I can’t really blame these courses. I’ve done years of teaching machine learning at universities, and these lectures always focus very much on specific algorithms. You learn everything about support vector machines, Gaussian mixture models, k-Means clustering, and so on, but only when you work on your master thesis do you learn how to properly work with data.

So what does properly mean anyway? Don’t the ends justify the means? Isn’t everything OK as long as I get good predictive performance? That is certainly true, but the key is to make sure that you actually get good performance on future data. As I’ve written elsewhere, it’s just too simple to fool yourself into believing your method works when all you are looking at are results on training data.

So here are my three main insights you won’t easily find in books.

1. Evaluation Is Key

The main goal in data analysis/machine learning/data science (or however you want to call is), is to build a system which will perform well on future data. The distinction between supervised (like classification) and unsupervised learning (like clustering) makes it hard to talk about what this means in general, but in any case you will usually have some data set collected on which you build and design your method. But eventually you want to apply the method to future data, and you want to be sure that the method works well and produces the same kind of results you have seen on your original data set.

A mistake often done by beginners is to just look at the performance on the available data and then assume that it will work just as well on future data. Unfortunately that is seldom the case. Let’s just talk about supervised learning for now, where the task is to predict some outputs based on your inputs, for example, classify emails into spam and non-spam.

If you only consider the training data, then it’s very easy for a machine to return perfect predictions just by memorizing everything (unless the data is contradictory). Actually, this isn’t that uncommon even for humans. Remember when you were memorizing words in a foreign language and you had to made sure that you were testing the words out of order, because otherwise your brain would just memorize the words based on their order?

Machines with their massive capacity for storing and retrieving large amounts of data can do the same thing easily. This leads to overfitting, and lack of generalization.

So the proper way to evaluate is to simulate the effect that you have future data by splitting the data, training on one part and then predicting on the other part. Usually, the training part is larger, and this procedure is also iterated several times in order to get a few numbers to see how stable the method is. The resulting procedure is called cross-validation.

Fig. 1. To simulate performance on future data, you split the available data in two parts, train on one part, and use the other only for evaluation.
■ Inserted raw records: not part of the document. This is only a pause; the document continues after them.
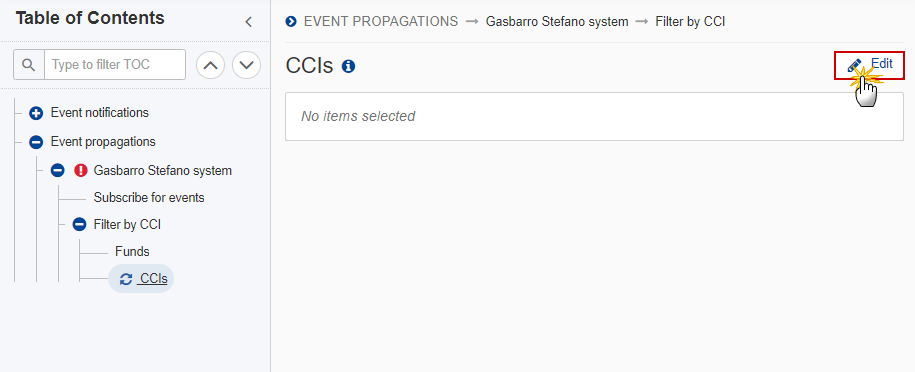Go to previous TOC match with up arrow
The height and width of the screenshot is (372, 915).
211,65
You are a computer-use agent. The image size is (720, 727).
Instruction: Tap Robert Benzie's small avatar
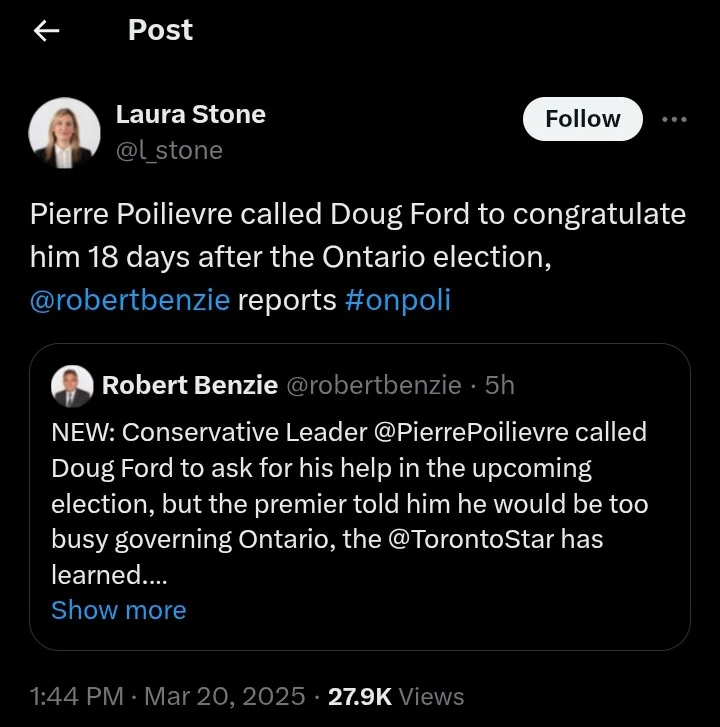point(76,385)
Still, a lot can go wrong, especially when the data is non-stationary, that is, the underlying distribution of the data is changing over time. Which often happens when you are looking at data measured in the real world. Sales figures will look quite different in January than in June.
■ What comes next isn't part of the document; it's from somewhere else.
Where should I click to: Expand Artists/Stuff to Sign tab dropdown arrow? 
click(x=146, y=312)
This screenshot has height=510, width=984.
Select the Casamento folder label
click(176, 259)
Or there is a lot of correlation between the data points, meaning that if you know one data point you already know a lot about another data point. For example, if you take stock prices, they usually don’t jump around a lot from one day to the other, so that doing the training/test split randomly by day leads to training and test data sets which are highly correlated.

Whenever that happens, you will get performance numbers which are overly optimistic, and your method will not work well on true future data. In the worst case, you’ve finally convinced people to try out your method in the wild, and then it stops working, so learning how to properly evaluate is key!
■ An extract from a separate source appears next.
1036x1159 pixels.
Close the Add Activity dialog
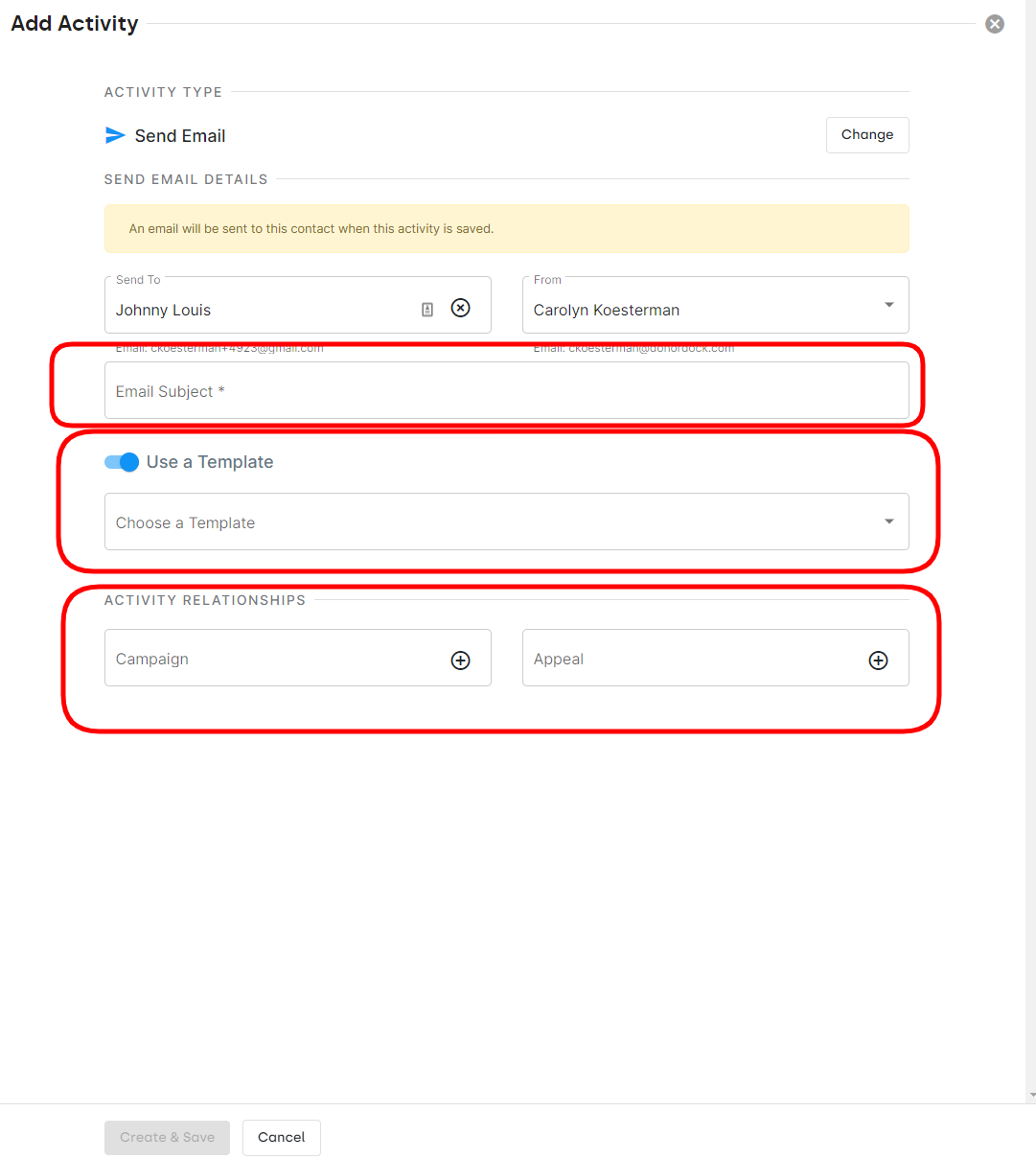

2. It’s All In The Feature Extraction

Learning about a new method is exciting and all, but the truth is that most complex method essentially perform the same, and that the real difference is made by the way in which raw data is turned into features used in learning.

Modern learning methods are pretty powerful, easily dealing with tens of thousand of features and hundreds of thousand of data points, but the truth is that in the end, these methods are pretty dumb. Especially methods that learn a linear model (like logistic regression, or linear support vector machines) are essentially as dumb as your calculator.

They are really good at identifying the informative features given enough data, but if the information isn’t in there, or not representable by a linear combination of input features, there is little they can do. The are also not able to do this kind of data reduction themselves by having “insights” about the data.

Put differently, you can massively reduce the amount of data you need by finding the right features. Hypothetically speaking, if you reduced all the features to the function you want to predict, there is nothing left to learn, right? That is how powerful feature extraction is!

This means two things: First of all, you should make sure that you master one of those nearly equivalent methods, but then you can stick with them. So you don’t really need logistic regression and linear SVMs, you can just pick one. This involves also understanding which methods are nearly the same, where the key point lies in the underlying model. So deep learning is something different, but linear models are mostly the same in terms of expressive power. Still, training time, sparsity of the solution, etc. may differ, but you will get the same predictive performance in most cases.

Second of all, you should learn all about feature engineering. Unfortunately, this is more of an art, and almost not covered in any of the textbooks because there is so little theory to it. Normalization will go a long way. Sometimes, features need to be taken the logarithm of. Whenever you can eliminate some degree of freedom, that is, get rid of one way in which the data can change which is irrelevant to the prediction task, you have significantly lowered the amount of data you need to train well.